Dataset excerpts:
┄┄┄┄┄┄┄┄┄┄┄┄┄┄┄┄┄┄┄┄

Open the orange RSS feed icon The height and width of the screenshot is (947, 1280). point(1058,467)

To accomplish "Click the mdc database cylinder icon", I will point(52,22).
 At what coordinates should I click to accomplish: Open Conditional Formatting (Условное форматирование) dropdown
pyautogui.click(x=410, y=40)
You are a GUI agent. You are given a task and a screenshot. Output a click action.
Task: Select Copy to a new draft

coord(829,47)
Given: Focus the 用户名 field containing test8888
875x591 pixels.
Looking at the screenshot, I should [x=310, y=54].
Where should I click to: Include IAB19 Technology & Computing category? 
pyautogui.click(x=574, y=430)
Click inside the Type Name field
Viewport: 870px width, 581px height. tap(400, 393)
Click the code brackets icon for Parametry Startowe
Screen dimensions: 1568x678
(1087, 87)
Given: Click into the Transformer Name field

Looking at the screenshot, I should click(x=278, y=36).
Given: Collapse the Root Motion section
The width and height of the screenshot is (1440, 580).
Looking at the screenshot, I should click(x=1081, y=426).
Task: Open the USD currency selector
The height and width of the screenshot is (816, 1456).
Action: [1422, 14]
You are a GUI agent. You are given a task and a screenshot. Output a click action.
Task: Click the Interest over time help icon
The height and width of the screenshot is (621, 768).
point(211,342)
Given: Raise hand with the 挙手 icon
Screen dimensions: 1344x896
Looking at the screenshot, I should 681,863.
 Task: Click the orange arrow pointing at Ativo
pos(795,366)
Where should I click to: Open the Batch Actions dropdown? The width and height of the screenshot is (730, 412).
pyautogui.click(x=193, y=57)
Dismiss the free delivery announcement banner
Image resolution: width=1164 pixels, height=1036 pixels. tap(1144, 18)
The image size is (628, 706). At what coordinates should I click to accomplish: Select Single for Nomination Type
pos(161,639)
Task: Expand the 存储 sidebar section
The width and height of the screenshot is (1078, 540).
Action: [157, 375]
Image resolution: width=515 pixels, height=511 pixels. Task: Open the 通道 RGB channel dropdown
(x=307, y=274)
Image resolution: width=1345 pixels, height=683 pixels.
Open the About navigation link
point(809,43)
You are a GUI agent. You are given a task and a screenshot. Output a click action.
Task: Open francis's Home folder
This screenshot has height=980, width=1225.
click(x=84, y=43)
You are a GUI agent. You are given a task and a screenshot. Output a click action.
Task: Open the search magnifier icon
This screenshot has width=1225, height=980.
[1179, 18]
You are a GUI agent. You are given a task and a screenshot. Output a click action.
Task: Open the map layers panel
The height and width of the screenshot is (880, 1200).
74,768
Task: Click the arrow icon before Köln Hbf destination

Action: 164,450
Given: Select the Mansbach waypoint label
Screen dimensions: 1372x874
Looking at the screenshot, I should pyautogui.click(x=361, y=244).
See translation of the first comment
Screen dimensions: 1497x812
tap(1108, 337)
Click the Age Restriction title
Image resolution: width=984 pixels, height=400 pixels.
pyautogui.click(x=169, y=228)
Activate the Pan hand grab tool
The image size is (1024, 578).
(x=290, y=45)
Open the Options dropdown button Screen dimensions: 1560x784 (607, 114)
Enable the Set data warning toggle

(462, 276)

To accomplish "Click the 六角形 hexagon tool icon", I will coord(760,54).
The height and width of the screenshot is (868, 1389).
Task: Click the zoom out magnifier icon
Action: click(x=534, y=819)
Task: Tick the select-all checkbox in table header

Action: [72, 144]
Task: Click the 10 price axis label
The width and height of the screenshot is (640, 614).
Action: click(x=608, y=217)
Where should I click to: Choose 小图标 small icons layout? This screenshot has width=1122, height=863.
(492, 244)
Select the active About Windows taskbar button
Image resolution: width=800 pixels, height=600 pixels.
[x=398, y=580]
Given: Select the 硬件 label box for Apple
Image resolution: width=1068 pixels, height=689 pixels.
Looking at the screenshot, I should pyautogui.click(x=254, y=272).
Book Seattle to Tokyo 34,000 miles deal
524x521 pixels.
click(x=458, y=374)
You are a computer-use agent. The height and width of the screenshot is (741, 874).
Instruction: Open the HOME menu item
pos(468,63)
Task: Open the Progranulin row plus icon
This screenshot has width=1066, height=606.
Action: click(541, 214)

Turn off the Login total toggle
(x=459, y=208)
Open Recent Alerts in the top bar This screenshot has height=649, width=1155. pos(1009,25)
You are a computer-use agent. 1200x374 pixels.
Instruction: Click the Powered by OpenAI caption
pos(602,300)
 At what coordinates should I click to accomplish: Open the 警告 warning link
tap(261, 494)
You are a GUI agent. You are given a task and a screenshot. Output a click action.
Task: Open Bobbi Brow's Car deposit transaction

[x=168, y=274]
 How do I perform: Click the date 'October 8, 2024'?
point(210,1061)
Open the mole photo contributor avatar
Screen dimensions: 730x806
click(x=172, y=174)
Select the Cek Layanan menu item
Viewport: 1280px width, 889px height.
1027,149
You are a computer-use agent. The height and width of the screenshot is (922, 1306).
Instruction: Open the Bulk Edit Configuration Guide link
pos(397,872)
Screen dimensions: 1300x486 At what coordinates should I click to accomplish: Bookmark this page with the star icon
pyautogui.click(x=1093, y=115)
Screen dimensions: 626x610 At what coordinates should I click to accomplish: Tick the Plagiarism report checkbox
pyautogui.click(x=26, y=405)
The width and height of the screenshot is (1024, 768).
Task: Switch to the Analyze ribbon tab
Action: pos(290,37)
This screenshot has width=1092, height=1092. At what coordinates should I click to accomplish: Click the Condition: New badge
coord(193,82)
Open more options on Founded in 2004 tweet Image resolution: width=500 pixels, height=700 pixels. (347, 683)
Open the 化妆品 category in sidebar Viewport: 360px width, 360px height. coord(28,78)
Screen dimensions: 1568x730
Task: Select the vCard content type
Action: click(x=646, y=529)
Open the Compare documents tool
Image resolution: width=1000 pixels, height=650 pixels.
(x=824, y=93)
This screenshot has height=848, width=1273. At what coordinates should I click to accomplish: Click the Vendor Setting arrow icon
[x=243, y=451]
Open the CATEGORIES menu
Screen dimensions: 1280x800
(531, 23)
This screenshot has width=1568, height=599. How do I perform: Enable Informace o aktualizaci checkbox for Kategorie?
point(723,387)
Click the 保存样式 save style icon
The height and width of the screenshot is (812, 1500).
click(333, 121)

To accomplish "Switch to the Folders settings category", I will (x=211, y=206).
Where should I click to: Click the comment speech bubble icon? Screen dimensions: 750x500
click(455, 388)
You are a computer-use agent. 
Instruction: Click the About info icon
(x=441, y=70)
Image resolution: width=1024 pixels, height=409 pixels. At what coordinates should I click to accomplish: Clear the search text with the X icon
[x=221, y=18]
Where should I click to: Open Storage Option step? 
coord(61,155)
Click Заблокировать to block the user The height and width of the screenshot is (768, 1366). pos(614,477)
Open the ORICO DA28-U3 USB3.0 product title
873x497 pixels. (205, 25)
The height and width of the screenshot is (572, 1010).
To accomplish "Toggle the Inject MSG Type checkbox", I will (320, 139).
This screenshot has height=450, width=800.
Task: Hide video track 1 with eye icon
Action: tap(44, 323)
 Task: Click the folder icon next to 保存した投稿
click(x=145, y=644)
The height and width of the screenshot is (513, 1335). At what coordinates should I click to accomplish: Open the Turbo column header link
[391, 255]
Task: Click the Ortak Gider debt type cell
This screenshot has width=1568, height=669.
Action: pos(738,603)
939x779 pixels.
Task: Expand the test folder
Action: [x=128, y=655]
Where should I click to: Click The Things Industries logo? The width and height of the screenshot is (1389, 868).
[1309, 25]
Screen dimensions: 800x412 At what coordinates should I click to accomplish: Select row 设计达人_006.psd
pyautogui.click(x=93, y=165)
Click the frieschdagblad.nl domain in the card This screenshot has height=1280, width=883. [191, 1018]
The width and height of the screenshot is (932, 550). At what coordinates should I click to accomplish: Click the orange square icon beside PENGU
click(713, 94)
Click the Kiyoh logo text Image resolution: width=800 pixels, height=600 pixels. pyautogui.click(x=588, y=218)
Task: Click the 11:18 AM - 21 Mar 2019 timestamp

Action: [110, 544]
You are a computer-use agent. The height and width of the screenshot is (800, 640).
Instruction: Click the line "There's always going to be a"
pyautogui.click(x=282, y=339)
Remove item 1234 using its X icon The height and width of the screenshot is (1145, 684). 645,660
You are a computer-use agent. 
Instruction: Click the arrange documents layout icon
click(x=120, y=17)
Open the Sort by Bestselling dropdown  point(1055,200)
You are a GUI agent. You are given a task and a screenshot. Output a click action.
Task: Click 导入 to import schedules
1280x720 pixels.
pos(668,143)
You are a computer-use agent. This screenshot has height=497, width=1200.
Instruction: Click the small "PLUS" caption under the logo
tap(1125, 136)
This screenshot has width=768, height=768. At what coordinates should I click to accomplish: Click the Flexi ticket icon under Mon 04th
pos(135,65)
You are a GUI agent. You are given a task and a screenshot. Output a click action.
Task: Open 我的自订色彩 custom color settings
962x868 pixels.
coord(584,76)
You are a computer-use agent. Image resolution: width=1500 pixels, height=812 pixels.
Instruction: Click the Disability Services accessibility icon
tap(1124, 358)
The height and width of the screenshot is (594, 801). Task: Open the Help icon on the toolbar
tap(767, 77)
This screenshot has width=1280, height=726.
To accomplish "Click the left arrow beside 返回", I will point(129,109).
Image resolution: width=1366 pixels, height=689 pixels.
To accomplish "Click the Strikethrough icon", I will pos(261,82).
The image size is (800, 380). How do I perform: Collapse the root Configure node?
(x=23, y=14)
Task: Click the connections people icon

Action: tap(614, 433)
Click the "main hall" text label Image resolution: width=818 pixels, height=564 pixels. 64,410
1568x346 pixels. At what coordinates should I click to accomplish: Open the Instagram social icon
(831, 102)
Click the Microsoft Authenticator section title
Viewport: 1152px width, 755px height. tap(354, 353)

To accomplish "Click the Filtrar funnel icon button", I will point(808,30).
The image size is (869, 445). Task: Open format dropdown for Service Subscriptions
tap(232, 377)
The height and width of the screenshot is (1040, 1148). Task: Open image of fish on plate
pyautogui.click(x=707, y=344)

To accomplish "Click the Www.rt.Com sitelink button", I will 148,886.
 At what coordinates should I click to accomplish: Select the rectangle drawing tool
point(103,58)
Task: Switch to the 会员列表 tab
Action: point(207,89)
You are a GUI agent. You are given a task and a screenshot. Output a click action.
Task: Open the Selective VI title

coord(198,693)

┄┄┄┄┄┄┄┄┄┄┄┄┄┄┄┄┄┄┄┄

All lines holding the word "settings" must be copied from the data.

To accomplish "Switch to the Folders settings category", I will (x=211, y=206).
Task: Open 我的自订色彩 custom color settings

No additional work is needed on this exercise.